Ein weiterer weist aktuell von England nach Südwesten über die Biskaya hinweg
zum nahen Ostatlantik, ein dritter erstreckt sich über Osteuropa nach Süden in
Richtung Kaukasus. Zwischen den beiden letztgenannten hat sich eine leicht
flatternde, von West-Südwest nach Ost-Nordost orientierte Höhenströmung
eingestellt. Diese kippt in der Nacht durch das Übergreifen des Biskaya-Troges
auf Frankreich etwas mehr auf Südwest-Nordost. Unterhalb der beschriebenen
Höhenströmung liegt eine langgestreckte Tiefdruckrinne, in der mehrere Kerne des
Glatteistiefs GERTRUD zu finden sind. Der westlichste dieser Kerne wird zum
Abend von ICON vor der Bretagne positioniert, ein weiterer über Nordfrankreich,
und ein dritter dann über Mitteldeutschland. Durch die beschriebene Verlagerung
der Tröge bekommt die Rinne ein bisschen Drive nach Süden, ausgangs der Nacht
soll sie Zentralfrankreich und die Donau erreicht haben.

Während auf der Nordseite der Rinne mit einer zumeist nördlichen Strömung
weiterhin bodennah Kaltluft advehiert wird, herrscht auf der Südflanke der Rinne
eine zumeist südwestliche Windrichtung vor, mit der eine massive Milderung
vorstatten geht. Schon der Windsprung in der Rinne deutet auf eine
Luftmassengrenze hin, und diese ist auch in den thermischen Feldern deutlich
erkennbar. So liegen die 850er Temperaturen über Norddeutschland verbreitet um
-4°C, auf der Südseite der Rinne bewegen sich diese dagegen durchweg im
positiven Bereich mit den höchsten Werten von knapp 10°C im Voralpenland. Daraus
resultierten im Südwesten Temperaturen von teils deutlich über 10 Grad,
Rekordhalter war die Station Müllheim mit 14 Grad.

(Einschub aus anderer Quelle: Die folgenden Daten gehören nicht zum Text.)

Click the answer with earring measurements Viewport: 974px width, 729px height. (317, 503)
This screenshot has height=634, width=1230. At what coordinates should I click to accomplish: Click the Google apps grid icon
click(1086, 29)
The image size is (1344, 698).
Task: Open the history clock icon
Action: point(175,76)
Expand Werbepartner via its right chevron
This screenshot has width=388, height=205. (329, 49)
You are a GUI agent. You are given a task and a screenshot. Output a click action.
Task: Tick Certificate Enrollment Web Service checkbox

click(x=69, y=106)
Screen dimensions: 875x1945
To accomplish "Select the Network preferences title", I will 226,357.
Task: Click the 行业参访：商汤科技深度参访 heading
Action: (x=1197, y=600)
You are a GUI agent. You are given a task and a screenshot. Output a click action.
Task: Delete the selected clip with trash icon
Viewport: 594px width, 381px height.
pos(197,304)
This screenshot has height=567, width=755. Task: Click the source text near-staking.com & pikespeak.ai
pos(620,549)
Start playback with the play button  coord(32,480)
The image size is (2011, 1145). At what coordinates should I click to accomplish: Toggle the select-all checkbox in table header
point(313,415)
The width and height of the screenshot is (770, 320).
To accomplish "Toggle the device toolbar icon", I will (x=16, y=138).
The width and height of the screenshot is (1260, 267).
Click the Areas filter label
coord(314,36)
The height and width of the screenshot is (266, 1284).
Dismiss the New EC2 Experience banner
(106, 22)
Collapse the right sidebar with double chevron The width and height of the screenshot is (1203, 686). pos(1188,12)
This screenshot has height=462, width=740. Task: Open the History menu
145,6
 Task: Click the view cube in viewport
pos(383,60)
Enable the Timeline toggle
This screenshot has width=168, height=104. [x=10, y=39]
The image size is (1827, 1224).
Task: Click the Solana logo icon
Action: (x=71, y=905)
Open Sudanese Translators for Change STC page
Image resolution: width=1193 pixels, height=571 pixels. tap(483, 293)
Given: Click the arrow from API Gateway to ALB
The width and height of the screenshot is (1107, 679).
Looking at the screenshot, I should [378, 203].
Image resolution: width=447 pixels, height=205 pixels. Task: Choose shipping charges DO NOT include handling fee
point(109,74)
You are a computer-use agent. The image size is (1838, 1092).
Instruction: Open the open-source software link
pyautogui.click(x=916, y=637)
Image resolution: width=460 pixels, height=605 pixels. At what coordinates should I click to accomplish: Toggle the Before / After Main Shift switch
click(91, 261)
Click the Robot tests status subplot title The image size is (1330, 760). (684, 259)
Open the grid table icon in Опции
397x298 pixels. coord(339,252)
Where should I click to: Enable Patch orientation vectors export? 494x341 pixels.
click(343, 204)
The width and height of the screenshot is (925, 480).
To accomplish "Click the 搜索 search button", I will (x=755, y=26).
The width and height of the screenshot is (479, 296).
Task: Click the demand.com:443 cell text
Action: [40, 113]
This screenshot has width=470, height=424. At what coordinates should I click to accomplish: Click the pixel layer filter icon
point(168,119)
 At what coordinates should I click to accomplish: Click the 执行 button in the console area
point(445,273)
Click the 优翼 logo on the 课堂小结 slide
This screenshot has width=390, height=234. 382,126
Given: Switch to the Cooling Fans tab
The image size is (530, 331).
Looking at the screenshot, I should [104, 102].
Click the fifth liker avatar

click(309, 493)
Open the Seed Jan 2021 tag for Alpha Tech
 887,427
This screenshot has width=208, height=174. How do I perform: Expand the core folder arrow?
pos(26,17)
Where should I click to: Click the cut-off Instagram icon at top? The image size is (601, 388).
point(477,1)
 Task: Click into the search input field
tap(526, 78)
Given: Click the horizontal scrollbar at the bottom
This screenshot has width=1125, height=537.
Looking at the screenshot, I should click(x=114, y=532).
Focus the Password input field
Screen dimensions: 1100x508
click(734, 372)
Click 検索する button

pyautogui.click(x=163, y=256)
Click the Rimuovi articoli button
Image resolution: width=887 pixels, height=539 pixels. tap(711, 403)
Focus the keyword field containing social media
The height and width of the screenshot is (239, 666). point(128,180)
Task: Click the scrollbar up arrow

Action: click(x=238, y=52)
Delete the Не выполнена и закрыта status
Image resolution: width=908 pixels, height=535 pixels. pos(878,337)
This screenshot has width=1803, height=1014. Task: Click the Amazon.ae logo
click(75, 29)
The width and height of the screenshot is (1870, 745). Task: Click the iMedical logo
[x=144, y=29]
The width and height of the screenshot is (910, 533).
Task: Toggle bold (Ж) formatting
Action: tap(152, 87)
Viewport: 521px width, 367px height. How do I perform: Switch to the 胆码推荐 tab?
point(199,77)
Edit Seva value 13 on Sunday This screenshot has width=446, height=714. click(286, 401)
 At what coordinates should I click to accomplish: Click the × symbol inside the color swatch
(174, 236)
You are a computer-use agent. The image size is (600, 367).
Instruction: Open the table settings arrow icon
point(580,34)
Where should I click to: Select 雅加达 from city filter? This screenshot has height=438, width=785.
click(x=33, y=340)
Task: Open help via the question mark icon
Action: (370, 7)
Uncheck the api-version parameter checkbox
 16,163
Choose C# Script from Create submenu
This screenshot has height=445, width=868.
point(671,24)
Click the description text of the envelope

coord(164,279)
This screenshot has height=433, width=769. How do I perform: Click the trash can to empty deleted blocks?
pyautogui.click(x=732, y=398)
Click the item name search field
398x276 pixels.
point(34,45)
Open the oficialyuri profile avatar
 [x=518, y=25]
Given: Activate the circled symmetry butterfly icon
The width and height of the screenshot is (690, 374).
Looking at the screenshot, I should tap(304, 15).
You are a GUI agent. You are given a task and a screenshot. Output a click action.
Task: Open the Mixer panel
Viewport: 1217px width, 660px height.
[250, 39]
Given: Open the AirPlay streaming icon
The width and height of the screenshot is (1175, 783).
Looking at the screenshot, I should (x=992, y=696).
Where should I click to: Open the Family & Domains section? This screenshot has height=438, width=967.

Passend zur Milderung zieht über den Süden die Warmfront von GERTRUD, die bis
zum Morgen das östliche Mitteleuropa erreicht haben wird. Dann spannt sich der
Warmsektor über dem gesamten Süden Deutschlands auf. Er ist zwar grundsätzlich
stabil geschichtet, so dass es mit der vertikalen Durchmischung nicht weit her
ist. Allerdings präsentiert sich dort der Gradient recht scharf, so dass in den
Hochlagen des Südens stürmische Böen, Sturmböen und vereinzelt auf exponierten
Gipfeln auch schwere Sturmböen (Bft 8 bis 10) zu beobachten sind. Darüber hinaus
wird im Warmsektor durch kurzwellige Troganteile in der flatternden
Höhenströmung ebenso wie durch konvergente Strukturen in der unteres Troposphäre
Niederschlagfelder in den Südwesten geführt, die im Südweststau des
Schwarzwaldes für länger andauernde Niederschläge sorgen. Entsprechend laufen
dort Dauerregenwarnungen, die Stand jetzt bis in den morgigen Donnerstagmittag
terminiert sind.

An der Luftmassengrenze bleibt es bei Aufgleiten von Warmluft auf die bodennahe
Kaltluft, und dort, wo der Kaltluftkörper stark genug abgebaut wird, geht der
Niederschlag von Schnee in gefrierenden Regen über. Der gefrierenden Regen
konzentriert sich dabei auf die gebiete innerhalb und knapp südlich der Rinne.
Bei größerem Abstand zur Rinne (nach Süden ist die Milderung schon so stark,
dass dort durchweg Regen fällt (oder die Niederschläge schon in größeren
Regionen nachlassen). Nördlich der Rinne fällt dagegen Schnee, mitunter auch
kräftig, schließlich stellt sich dort eine schwach ausgeprägte Gegenstromlage
ein. Die Neuschneemengen in der Nacht sollen laut ICON nicht mehr groß ins
Gewicht fallen, allenfalls 5 cm sollen sich punktuell nochmal akkumulieren
können. Allerdings steht ICON damit auf einer sehr defensiven Position recht
alleine, SNOW4 wirft lokal bis zu 10 cm Neuschnee ins Rennen, was etwa auch den
Vorstellungen von GFS oder IFS entspricht. Umgerechnet bedeutet das sehr grob 10
mm flüssigen Niederschlages, und das ist in den Regionen mit gefrierendem Regen
auch das, was auf den Eispanzer, zumindest lokal, noch oben draufkommen kann.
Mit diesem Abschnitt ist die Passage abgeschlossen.